REQUIREMENTS:
Return verbatim the lines from the one containing "The image size" through the end of the rows below. Omit the pictures.

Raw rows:
=======

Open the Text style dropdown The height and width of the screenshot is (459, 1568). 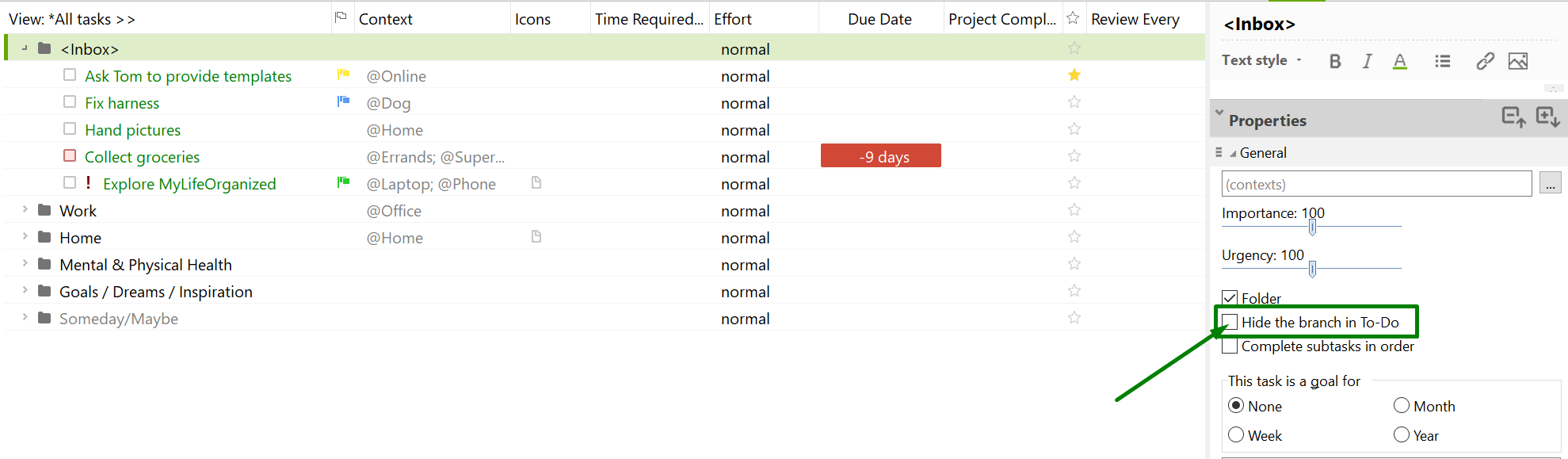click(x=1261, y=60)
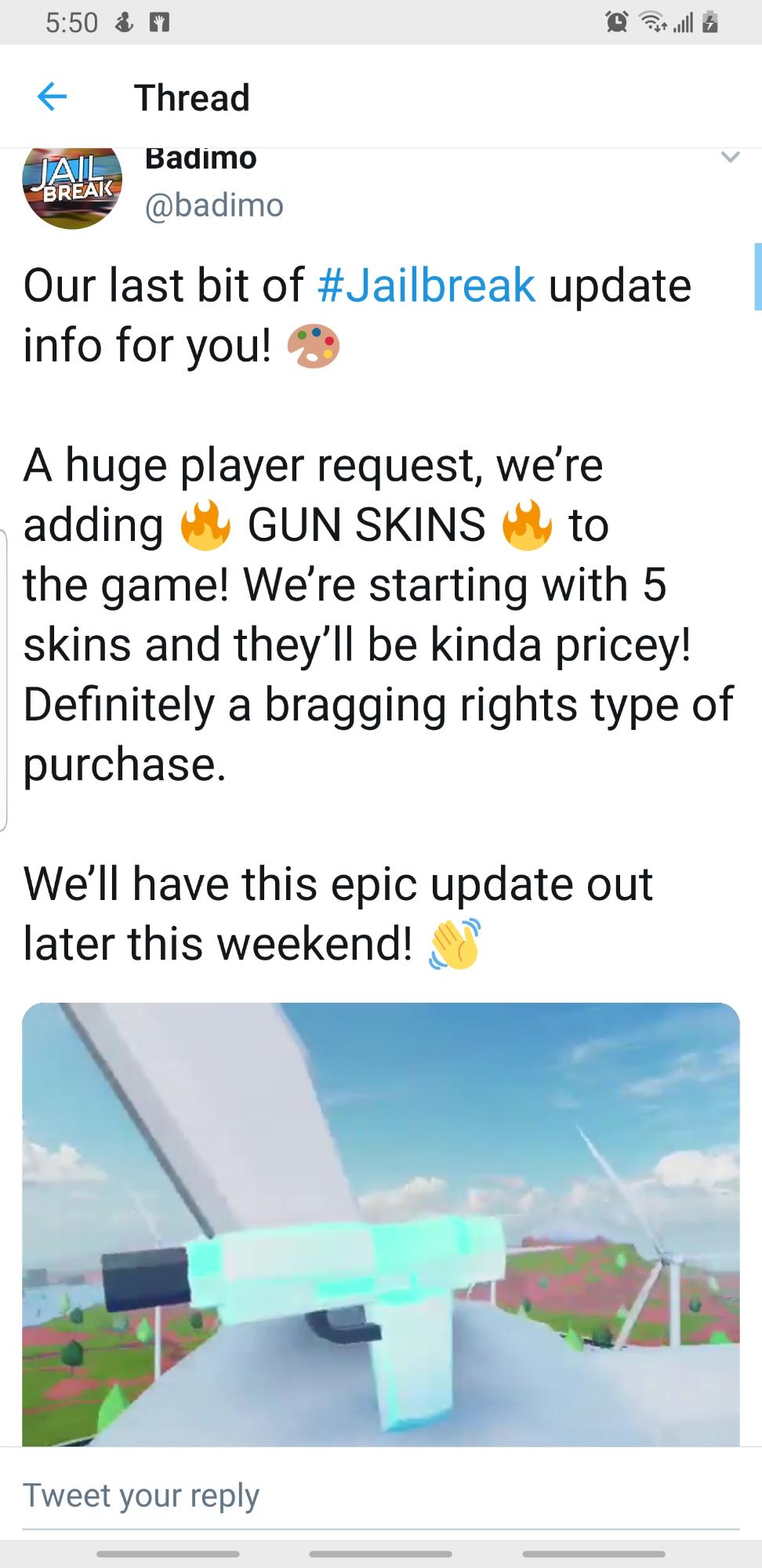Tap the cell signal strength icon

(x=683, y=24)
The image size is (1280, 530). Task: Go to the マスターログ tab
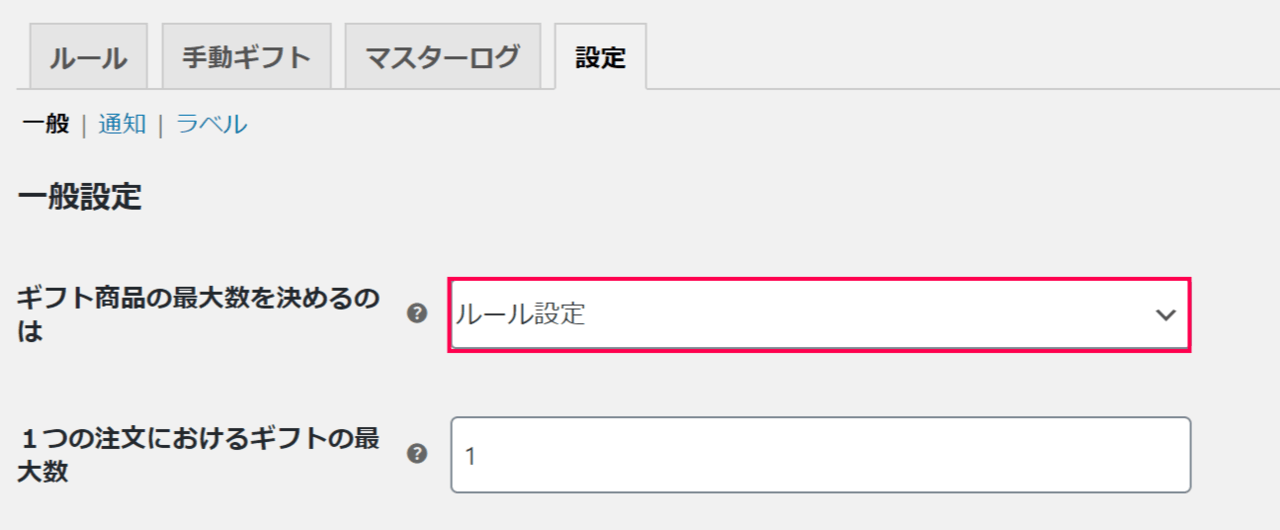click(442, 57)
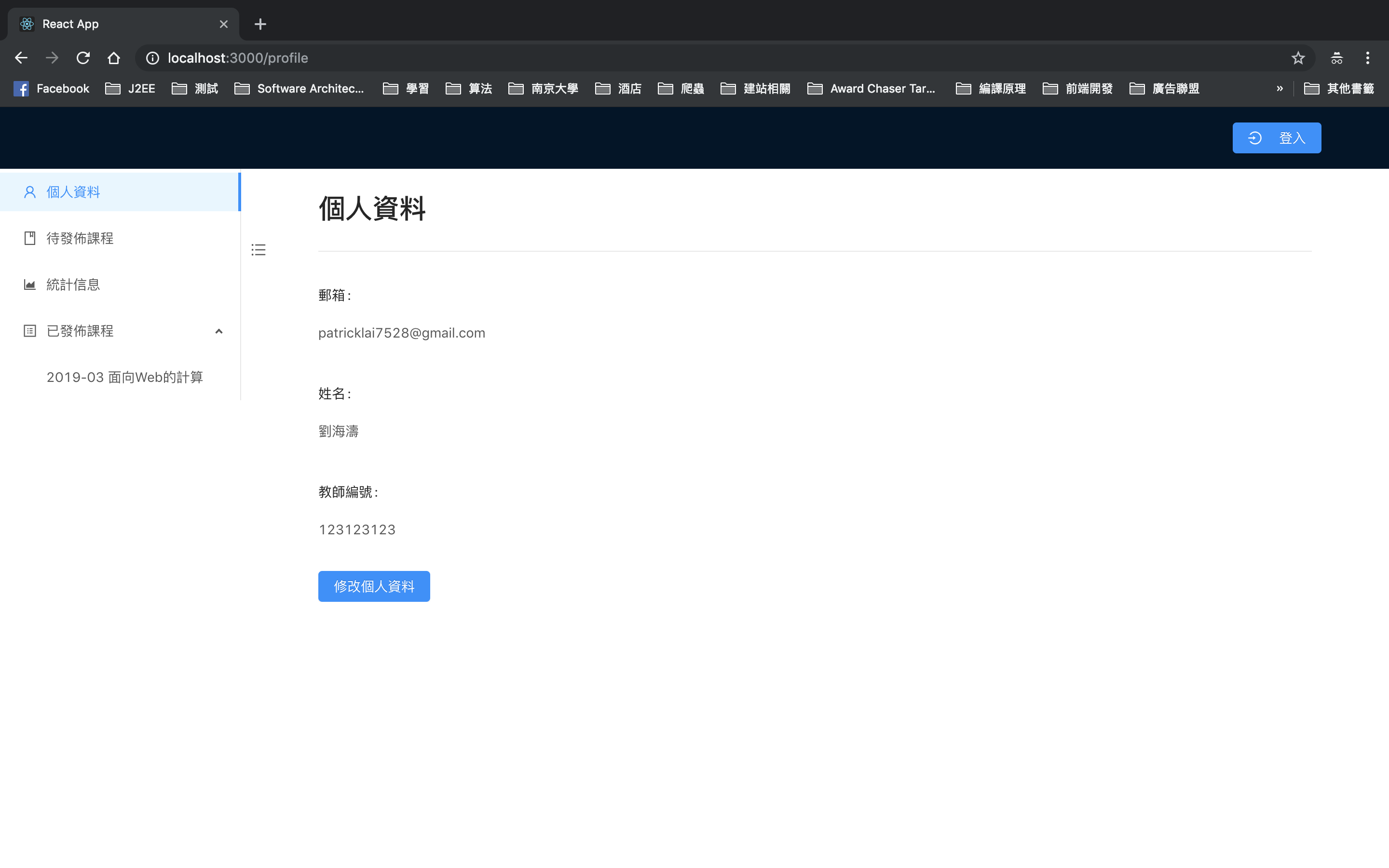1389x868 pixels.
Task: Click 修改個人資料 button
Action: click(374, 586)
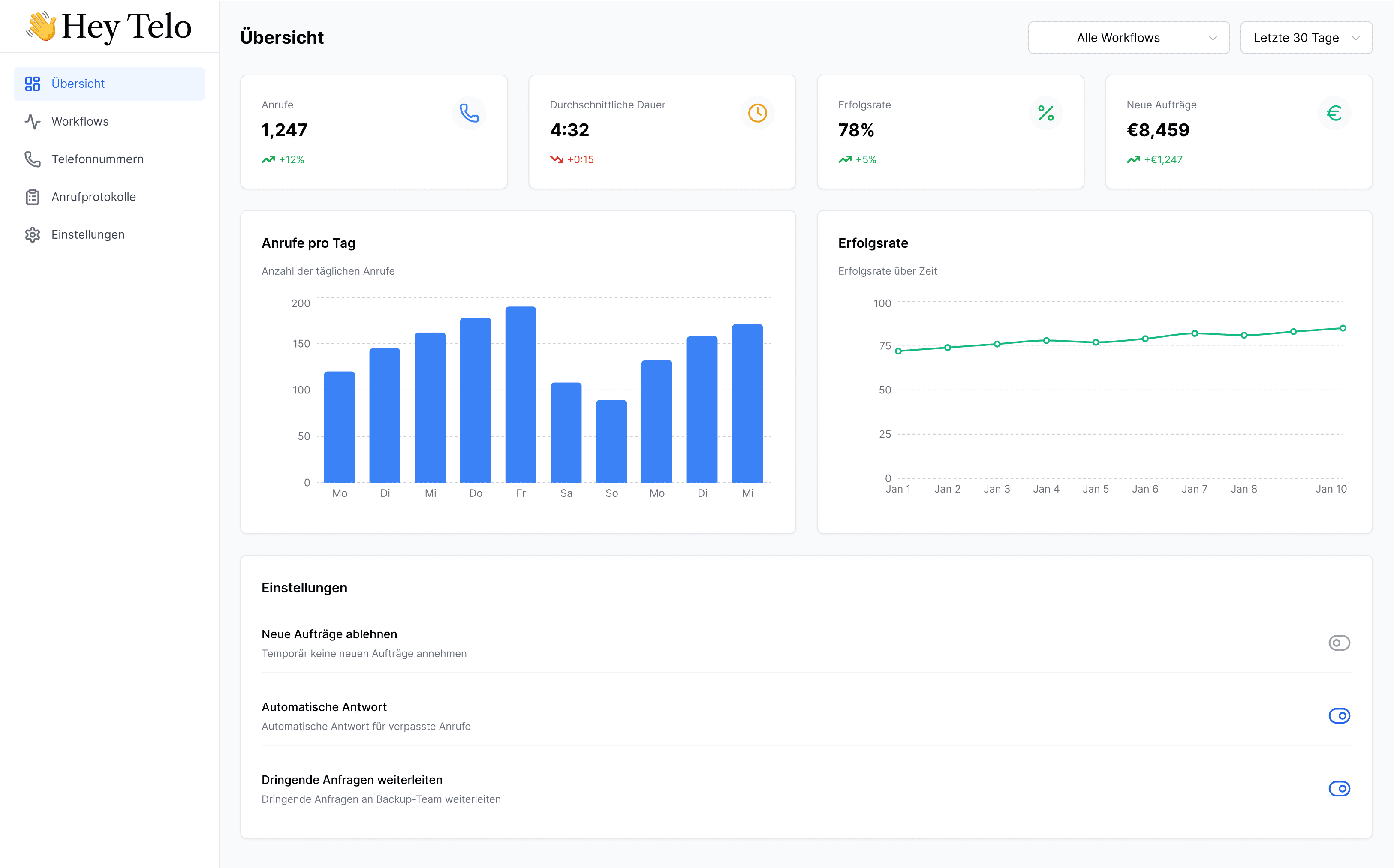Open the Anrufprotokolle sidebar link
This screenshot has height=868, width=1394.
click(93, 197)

=======

WRITTEN REPLY:
The image size is (1280, 530). Task: Go to the マスターログ tab
click(442, 57)
1389x868 pixels.
Task: Click 修改個人資料 button
Action: click(374, 586)
Open the Anrufprotokolle sidebar link
This screenshot has height=868, width=1394.
click(93, 197)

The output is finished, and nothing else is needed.